The question is: Are the great Liberal Cities of modern America just a form of Omelas? The years since 1990 have seen a dramatic urban revival, especially in coastal metropolises like New York City and Los Angeles. The big crime drop was a big part of that, since it allowed high-earning professionals and their employers to move back into the inner cities after decades of abandonment and neglect. Writer Will Wilkinson declared in 2017 that these cities are proof that “the liberal experiment works”.
But if police are essential to crime reduction, and crime reduction was essential to the liberal experiment, was that success bought at the expense of the victims of America’s broken policing culture?
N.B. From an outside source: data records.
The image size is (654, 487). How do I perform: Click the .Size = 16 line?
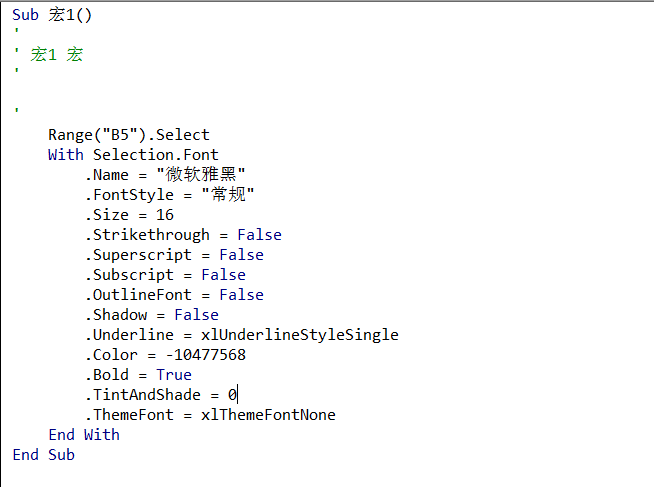point(129,215)
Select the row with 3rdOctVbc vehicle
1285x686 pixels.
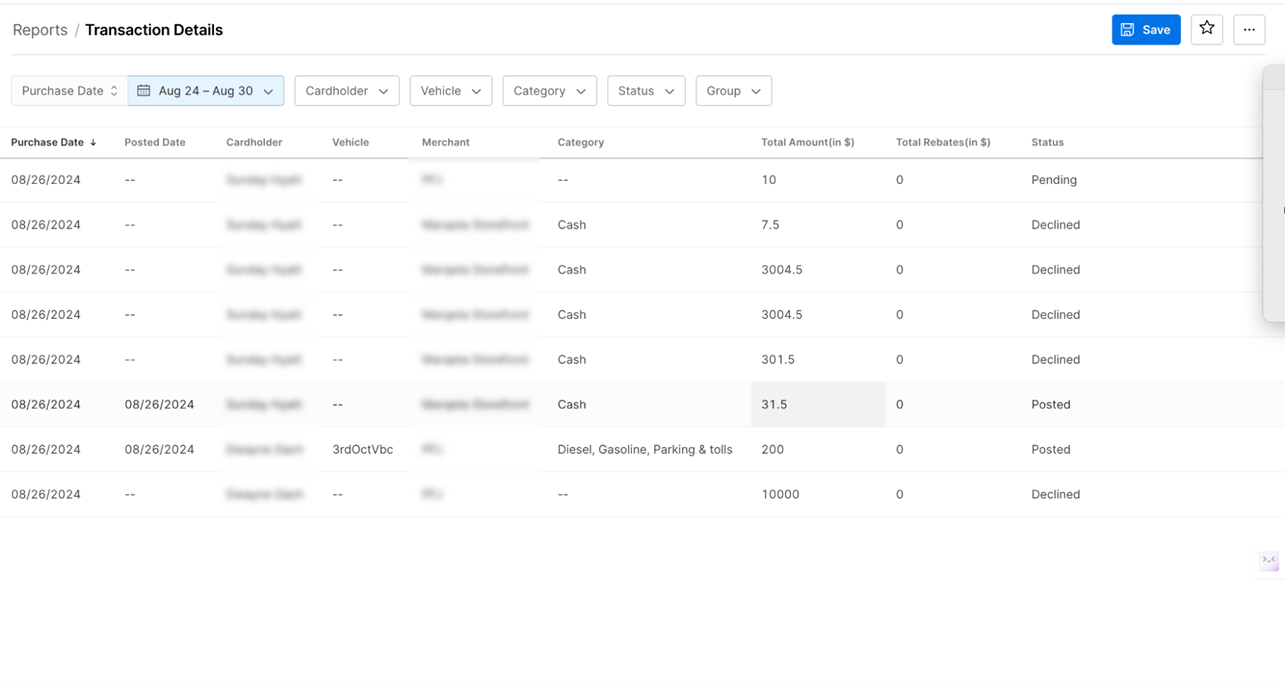point(362,449)
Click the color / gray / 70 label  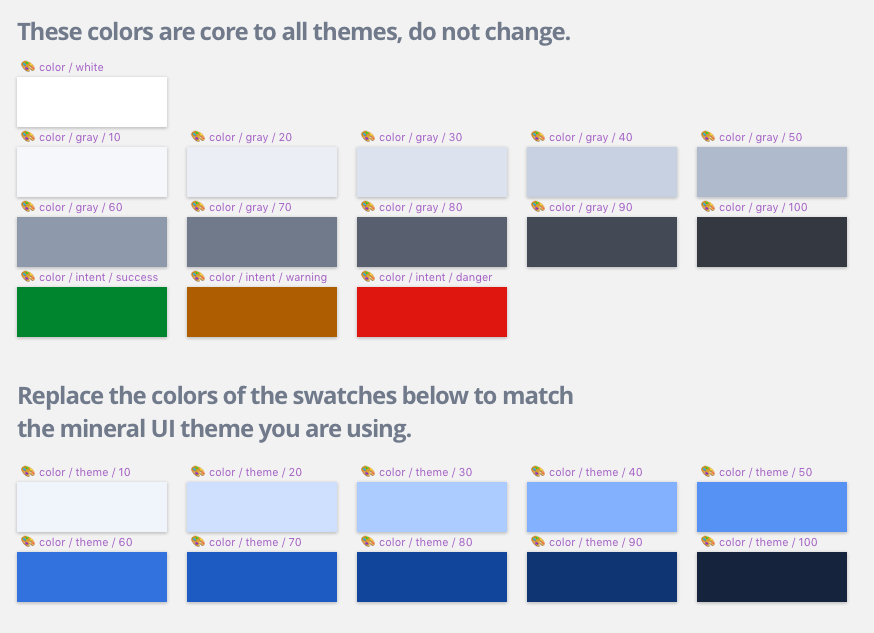(x=250, y=207)
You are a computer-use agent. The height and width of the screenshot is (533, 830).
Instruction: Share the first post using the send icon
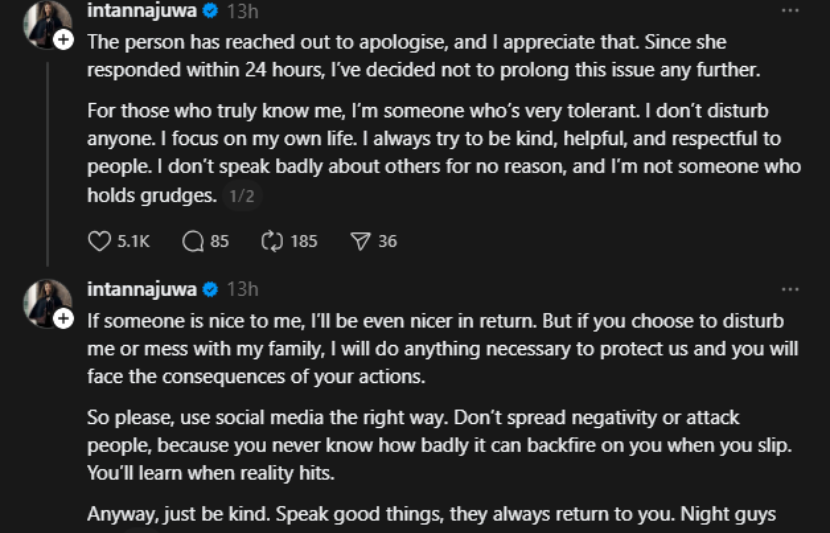pyautogui.click(x=362, y=241)
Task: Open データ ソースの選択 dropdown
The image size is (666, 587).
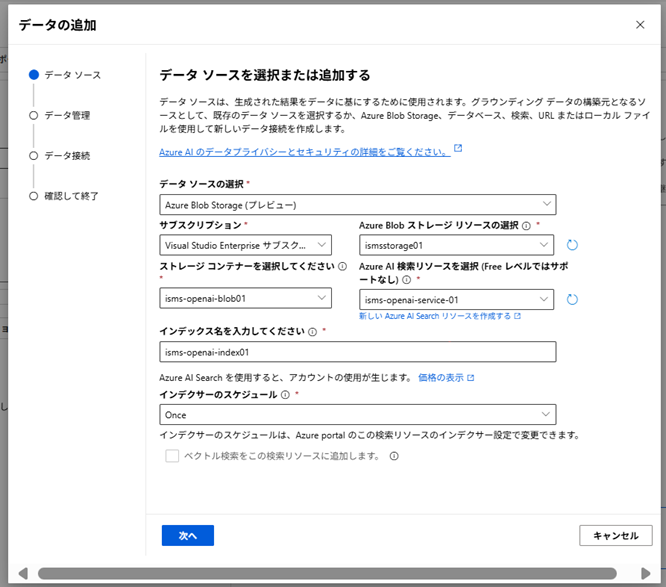Action: pos(357,205)
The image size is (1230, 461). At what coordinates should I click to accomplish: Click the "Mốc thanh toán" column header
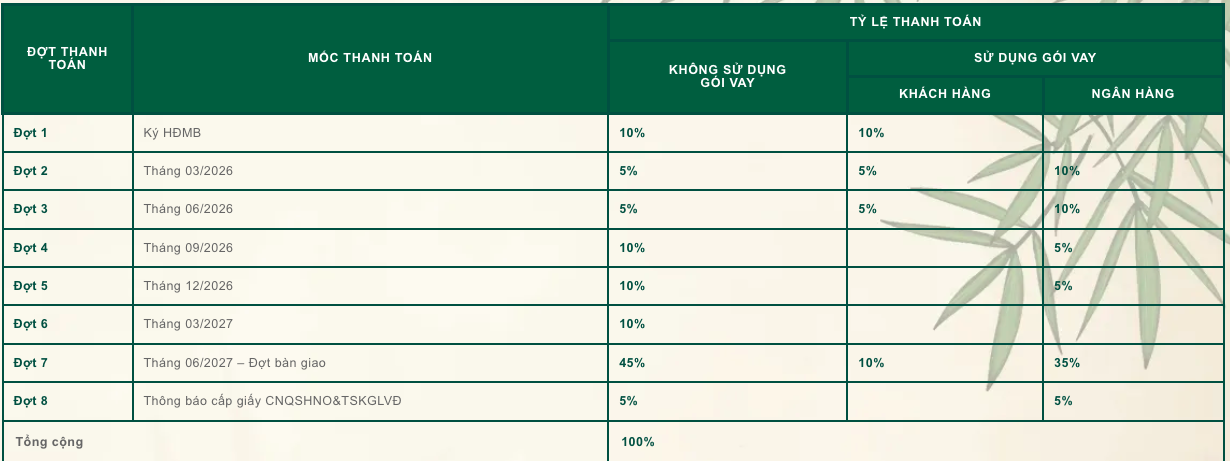370,58
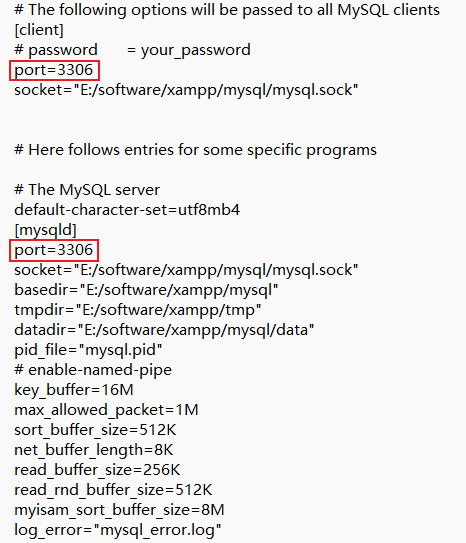
Task: Click the key_buffer=16M setting
Action: 74,390
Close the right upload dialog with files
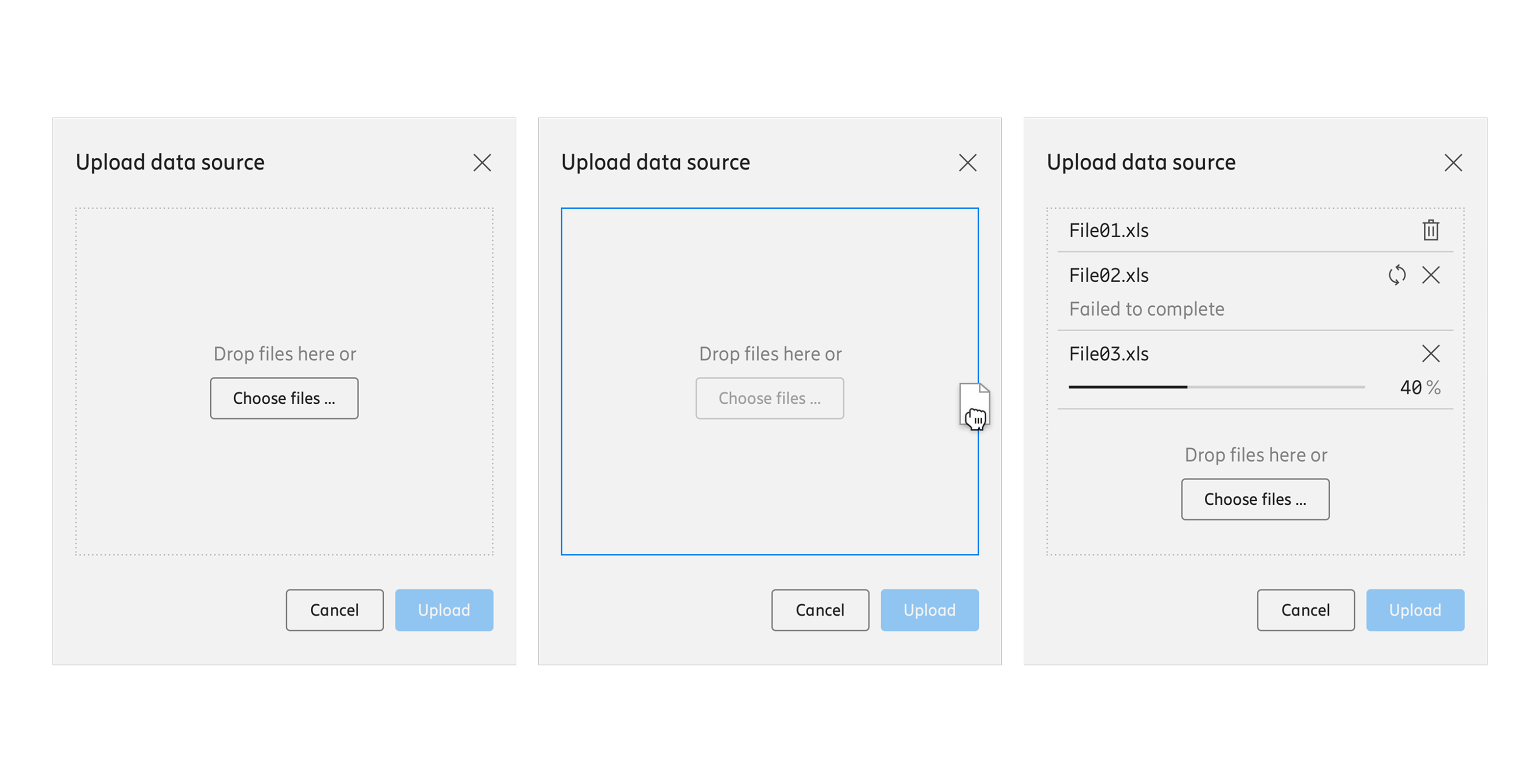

Maybe so. And that means we can’t just go back to the way things were — we can’t just say “Oh well, I guess we need cops to prevent crime”, and just throw money at the old system and let it do its thing. Police won’t be defunded, but they definitely need to be reformed.
And despite the anti-police movement’s confident pronouncements to the contrary, there are ways to reform policing in America. Camden, New Jersey fired its police department and then rebuilt it from the ground up, bigger and more professional than before; crime fell by a huge amount. St. Cloud, Minnesota has worked hard to integrate police with the community rather than set them up in opposition. Part of that involves creating Japanese-style police boxes where the cops can have a permanent but peaceful presence on the street. This idea has been catching on among some friends of mine:
Another idea is to shift traffic stops away from cops and toward unarmed responders. Berkeley is experimenting with this concept (which was partially the brainchild of the excellent activist Darrell Owens). Traffic stops are one area where solid evidence of police racism exists, and even minor stops can easily lead to deadly altercations. A related idea is to send mental health professionals to answer some 9-1-1 calls.
Of course, training for cops should improve, and the profession should become more professionalized. That will almost certainly involve raising salaries — the opposite of defunding the police.
As for what the cops should be doing more of, there’s a good argument that they should be solving more crimes. The clearance rate of major crimes in America is abysmally low. Shifting police work from traffic stops and mental health calls to detective work would help convince American communities that the police really will help them and dispense justice — and thus discourage Americans from taking their safety into their own hands with personal acts of violence. Note that hiring a lot more detectives will require, once again, the exact opposite of defunding.
And none of this should discount the importance of improving social services! Sure, police do prevent crime, but social services prevent crime too; these are complements, not substitutes, and they should be part of a multi-pronged approach. The Criminal Justice Expert Panel strongly agrees:
And finally, police accountability has to improve. Ending qualified immunity and weakening legal protections for police unions seem like the most promising ways to do that. Again, the experts are strongly on my side on this:
We’re not going to abolish or defund the police. Nor should we. But hopefully the "defund” movement has created some lasting impetus toward change in America that will allow actually sensible reforms to get done. If that happens, maybe one day we’ll thank the doomed “defund” movement for — pardon the pun — playing the role of “bad cop”.